Problem to solve :: Could you print only the lines from the one containing "Task: Click the Farsight Translate title text" through the end of the listing below, unchanged?
========================
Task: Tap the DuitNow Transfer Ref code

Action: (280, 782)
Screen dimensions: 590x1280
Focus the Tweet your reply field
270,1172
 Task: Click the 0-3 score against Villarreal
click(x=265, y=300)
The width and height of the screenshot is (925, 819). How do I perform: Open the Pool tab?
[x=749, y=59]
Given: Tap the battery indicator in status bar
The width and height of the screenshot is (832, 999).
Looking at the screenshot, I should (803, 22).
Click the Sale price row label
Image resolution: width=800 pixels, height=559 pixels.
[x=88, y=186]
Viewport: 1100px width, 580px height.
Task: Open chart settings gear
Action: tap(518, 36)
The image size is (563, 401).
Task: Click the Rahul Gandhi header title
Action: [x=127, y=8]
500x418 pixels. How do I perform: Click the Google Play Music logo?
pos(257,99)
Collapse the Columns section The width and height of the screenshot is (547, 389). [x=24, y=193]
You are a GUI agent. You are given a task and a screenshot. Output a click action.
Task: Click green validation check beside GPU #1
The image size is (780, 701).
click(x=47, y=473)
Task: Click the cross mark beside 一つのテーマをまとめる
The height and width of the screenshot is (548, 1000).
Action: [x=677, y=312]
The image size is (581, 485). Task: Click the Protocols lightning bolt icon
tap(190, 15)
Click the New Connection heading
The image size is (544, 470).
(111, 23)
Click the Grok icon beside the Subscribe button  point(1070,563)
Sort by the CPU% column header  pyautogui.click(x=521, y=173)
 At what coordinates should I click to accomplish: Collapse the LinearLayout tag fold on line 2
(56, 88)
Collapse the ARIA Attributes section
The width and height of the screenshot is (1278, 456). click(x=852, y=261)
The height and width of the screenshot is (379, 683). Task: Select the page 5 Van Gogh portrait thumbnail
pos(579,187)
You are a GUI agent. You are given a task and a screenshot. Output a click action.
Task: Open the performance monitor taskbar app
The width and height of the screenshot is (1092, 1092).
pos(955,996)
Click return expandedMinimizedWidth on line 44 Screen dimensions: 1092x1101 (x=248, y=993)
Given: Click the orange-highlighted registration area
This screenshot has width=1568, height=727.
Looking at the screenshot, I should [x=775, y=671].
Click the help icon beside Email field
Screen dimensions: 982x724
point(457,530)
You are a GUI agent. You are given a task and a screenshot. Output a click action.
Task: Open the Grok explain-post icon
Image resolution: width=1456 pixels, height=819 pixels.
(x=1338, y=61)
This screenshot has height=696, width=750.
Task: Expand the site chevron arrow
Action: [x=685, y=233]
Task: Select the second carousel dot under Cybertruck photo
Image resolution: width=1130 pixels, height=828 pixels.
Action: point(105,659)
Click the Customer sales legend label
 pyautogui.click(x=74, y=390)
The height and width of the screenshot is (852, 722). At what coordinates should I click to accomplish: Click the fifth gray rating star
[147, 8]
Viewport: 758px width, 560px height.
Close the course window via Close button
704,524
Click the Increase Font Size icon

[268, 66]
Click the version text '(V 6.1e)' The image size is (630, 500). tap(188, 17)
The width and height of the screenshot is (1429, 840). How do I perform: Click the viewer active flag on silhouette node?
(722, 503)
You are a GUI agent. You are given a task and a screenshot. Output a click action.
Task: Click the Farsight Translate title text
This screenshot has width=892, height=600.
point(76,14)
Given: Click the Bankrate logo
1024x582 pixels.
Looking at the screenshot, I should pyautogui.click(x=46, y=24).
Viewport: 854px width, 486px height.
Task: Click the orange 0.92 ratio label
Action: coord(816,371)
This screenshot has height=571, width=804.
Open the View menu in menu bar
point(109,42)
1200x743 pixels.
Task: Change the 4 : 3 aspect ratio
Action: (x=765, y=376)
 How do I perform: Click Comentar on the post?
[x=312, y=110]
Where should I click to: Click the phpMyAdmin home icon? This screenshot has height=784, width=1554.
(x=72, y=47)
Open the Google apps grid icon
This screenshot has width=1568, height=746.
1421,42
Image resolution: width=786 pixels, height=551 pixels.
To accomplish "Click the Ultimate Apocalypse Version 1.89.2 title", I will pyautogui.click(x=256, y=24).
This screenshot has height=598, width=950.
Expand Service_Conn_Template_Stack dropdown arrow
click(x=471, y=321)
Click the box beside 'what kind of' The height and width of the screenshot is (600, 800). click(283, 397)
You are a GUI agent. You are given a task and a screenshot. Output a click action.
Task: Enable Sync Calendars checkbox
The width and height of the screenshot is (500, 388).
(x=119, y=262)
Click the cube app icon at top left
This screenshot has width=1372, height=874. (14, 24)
========================
Expected output ::
Task: Click the Farsight Translate title text
This screenshot has width=892, height=600.
point(76,14)
Given: Click the Bankrate logo
1024x582 pixels.
Looking at the screenshot, I should pyautogui.click(x=46, y=24).
Viewport: 854px width, 486px height.
Task: Click the orange 0.92 ratio label
Action: coord(816,371)
This screenshot has height=571, width=804.
Open the View menu in menu bar
point(109,42)
1200x743 pixels.
Task: Change the 4 : 3 aspect ratio
Action: (x=765, y=376)
 How do I perform: Click Comentar on the post?
[x=312, y=110]
Where should I click to: Click the phpMyAdmin home icon? This screenshot has height=784, width=1554.
(x=72, y=47)
Open the Google apps grid icon
This screenshot has width=1568, height=746.
1421,42
Image resolution: width=786 pixels, height=551 pixels.
To accomplish "Click the Ultimate Apocalypse Version 1.89.2 title", I will pyautogui.click(x=256, y=24).
This screenshot has height=598, width=950.
Expand Service_Conn_Template_Stack dropdown arrow
click(x=471, y=321)
Click the box beside 'what kind of' The height and width of the screenshot is (600, 800). click(283, 397)
You are a GUI agent. You are given a task and a screenshot. Output a click action.
Task: Enable Sync Calendars checkbox
The width and height of the screenshot is (500, 388).
(x=119, y=262)
Click the cube app icon at top left
This screenshot has width=1372, height=874. (14, 24)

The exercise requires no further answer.